Task statement ▸ Update the data below by changing every "GUI agent" to "interface agent" and leave everything else unchanged.

[Source material start]

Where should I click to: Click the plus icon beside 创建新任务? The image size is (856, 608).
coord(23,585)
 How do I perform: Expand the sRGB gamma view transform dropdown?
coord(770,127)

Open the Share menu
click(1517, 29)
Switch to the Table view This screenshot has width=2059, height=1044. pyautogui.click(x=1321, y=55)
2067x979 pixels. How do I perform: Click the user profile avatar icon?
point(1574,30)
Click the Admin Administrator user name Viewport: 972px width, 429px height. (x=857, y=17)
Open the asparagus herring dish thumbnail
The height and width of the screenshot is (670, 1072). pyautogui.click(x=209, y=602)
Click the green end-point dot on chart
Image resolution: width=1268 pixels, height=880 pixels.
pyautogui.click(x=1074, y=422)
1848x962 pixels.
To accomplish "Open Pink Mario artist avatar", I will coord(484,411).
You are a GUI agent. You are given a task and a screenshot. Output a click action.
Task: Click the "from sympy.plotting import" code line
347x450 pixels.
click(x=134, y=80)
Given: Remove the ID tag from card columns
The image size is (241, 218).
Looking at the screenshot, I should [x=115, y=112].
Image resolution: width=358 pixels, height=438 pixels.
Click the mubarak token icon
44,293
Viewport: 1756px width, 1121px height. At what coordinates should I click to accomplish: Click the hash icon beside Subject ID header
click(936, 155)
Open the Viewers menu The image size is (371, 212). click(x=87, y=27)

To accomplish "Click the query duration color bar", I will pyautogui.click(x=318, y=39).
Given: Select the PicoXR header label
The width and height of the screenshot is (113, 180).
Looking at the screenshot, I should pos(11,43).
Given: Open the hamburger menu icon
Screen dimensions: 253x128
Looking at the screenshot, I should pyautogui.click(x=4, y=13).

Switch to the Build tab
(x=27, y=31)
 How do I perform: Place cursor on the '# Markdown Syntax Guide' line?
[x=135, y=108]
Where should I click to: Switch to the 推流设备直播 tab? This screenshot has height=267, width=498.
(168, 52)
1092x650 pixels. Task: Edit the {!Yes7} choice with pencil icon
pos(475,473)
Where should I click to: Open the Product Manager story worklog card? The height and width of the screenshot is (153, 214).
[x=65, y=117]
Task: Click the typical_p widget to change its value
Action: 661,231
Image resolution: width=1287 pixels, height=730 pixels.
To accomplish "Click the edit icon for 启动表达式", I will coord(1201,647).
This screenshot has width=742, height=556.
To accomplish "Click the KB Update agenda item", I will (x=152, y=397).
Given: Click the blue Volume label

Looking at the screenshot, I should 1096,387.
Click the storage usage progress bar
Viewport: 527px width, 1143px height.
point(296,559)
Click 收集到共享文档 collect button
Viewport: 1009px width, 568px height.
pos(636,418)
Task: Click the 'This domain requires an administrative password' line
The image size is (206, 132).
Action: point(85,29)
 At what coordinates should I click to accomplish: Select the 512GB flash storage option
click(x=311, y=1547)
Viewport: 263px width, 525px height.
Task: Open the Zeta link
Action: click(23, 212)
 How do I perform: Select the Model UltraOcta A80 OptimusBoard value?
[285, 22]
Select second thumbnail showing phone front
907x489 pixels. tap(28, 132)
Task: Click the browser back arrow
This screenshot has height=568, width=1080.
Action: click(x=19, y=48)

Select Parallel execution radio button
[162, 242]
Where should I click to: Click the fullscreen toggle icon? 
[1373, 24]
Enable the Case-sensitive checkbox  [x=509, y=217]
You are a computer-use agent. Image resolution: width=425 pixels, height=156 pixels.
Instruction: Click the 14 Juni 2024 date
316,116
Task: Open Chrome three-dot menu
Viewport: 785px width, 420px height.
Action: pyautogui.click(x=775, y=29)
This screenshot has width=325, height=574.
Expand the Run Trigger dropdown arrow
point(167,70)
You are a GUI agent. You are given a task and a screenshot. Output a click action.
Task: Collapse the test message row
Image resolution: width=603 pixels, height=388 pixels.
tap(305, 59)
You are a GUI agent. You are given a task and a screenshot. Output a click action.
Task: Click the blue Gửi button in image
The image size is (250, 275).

[Source material end]

Problem solution ▸
Where should I click to: Click the plus icon beside 创建新任务? The image size is (856, 608).
coord(23,585)
 How do I perform: Expand the sRGB gamma view transform dropdown?
coord(770,127)

Open the Share menu
click(1517, 29)
Switch to the Table view This screenshot has width=2059, height=1044. pyautogui.click(x=1321, y=55)
2067x979 pixels. How do I perform: Click the user profile avatar icon?
point(1574,30)
Click the Admin Administrator user name Viewport: 972px width, 429px height. (x=857, y=17)
Open the asparagus herring dish thumbnail
The height and width of the screenshot is (670, 1072). pyautogui.click(x=209, y=602)
Click the green end-point dot on chart
Image resolution: width=1268 pixels, height=880 pixels.
pyautogui.click(x=1074, y=422)
1848x962 pixels.
To accomplish "Open Pink Mario artist avatar", I will coord(484,411).
You are a interface agent. You are given a task and a screenshot. Output a click action.
Task: Click the "from sympy.plotting import" code line
347x450 pixels.
click(x=134, y=80)
Given: Remove the ID tag from card columns
The image size is (241, 218).
Looking at the screenshot, I should [x=115, y=112].
Image resolution: width=358 pixels, height=438 pixels.
Click the mubarak token icon
44,293
Viewport: 1756px width, 1121px height. At what coordinates should I click to accomplish: Click the hash icon beside Subject ID header
click(936, 155)
Open the Viewers menu The image size is (371, 212). click(x=87, y=27)

To accomplish "Click the query duration color bar", I will pyautogui.click(x=318, y=39).
Given: Select the PicoXR header label
The width and height of the screenshot is (113, 180).
Looking at the screenshot, I should pos(11,43).
Given: Open the hamburger menu icon
Screen dimensions: 253x128
Looking at the screenshot, I should pyautogui.click(x=4, y=13).

Switch to the Build tab
(x=27, y=31)
 How do I perform: Place cursor on the '# Markdown Syntax Guide' line?
[x=135, y=108]
Where should I click to: Switch to the 推流设备直播 tab? This screenshot has height=267, width=498.
(168, 52)
1092x650 pixels. Task: Edit the {!Yes7} choice with pencil icon
pos(475,473)
Where should I click to: Open the Product Manager story worklog card? The height and width of the screenshot is (153, 214).
[x=65, y=117]
Task: Click the typical_p widget to change its value
Action: 661,231
Image resolution: width=1287 pixels, height=730 pixels.
To accomplish "Click the edit icon for 启动表达式", I will coord(1201,647).
This screenshot has width=742, height=556.
To accomplish "Click the KB Update agenda item", I will (x=152, y=397).
Given: Click the blue Volume label

Looking at the screenshot, I should 1096,387.
Click the storage usage progress bar
Viewport: 527px width, 1143px height.
point(296,559)
Click 收集到共享文档 collect button
Viewport: 1009px width, 568px height.
pos(636,418)
Task: Click the 'This domain requires an administrative password' line
The image size is (206, 132).
Action: point(85,29)
 At what coordinates should I click to accomplish: Select the 512GB flash storage option
click(x=311, y=1547)
Viewport: 263px width, 525px height.
Task: Open the Zeta link
Action: click(23, 212)
 How do I perform: Select the Model UltraOcta A80 OptimusBoard value?
[285, 22]
Select second thumbnail showing phone front
907x489 pixels. tap(28, 132)
Task: Click the browser back arrow
This screenshot has height=568, width=1080.
Action: click(x=19, y=48)

Select Parallel execution radio button
[162, 242]
Where should I click to: Click the fullscreen toggle icon? 
[1373, 24]
Enable the Case-sensitive checkbox  [x=509, y=217]
You are a computer-use agent. Image resolution: width=425 pixels, height=156 pixels.
Instruction: Click the 14 Juni 2024 date
316,116
Task: Open Chrome three-dot menu
Viewport: 785px width, 420px height.
Action: pyautogui.click(x=775, y=29)
This screenshot has width=325, height=574.
Expand the Run Trigger dropdown arrow
point(167,70)
You are a interface agent. You are given a task and a screenshot. Output a click action.
Task: Collapse the test message row
Image resolution: width=603 pixels, height=388 pixels.
tap(305, 59)
You are a interface agent. You are given a task and a screenshot. Output a click action.
Task: Click the blue Gửi button in image
The image size is (250, 275).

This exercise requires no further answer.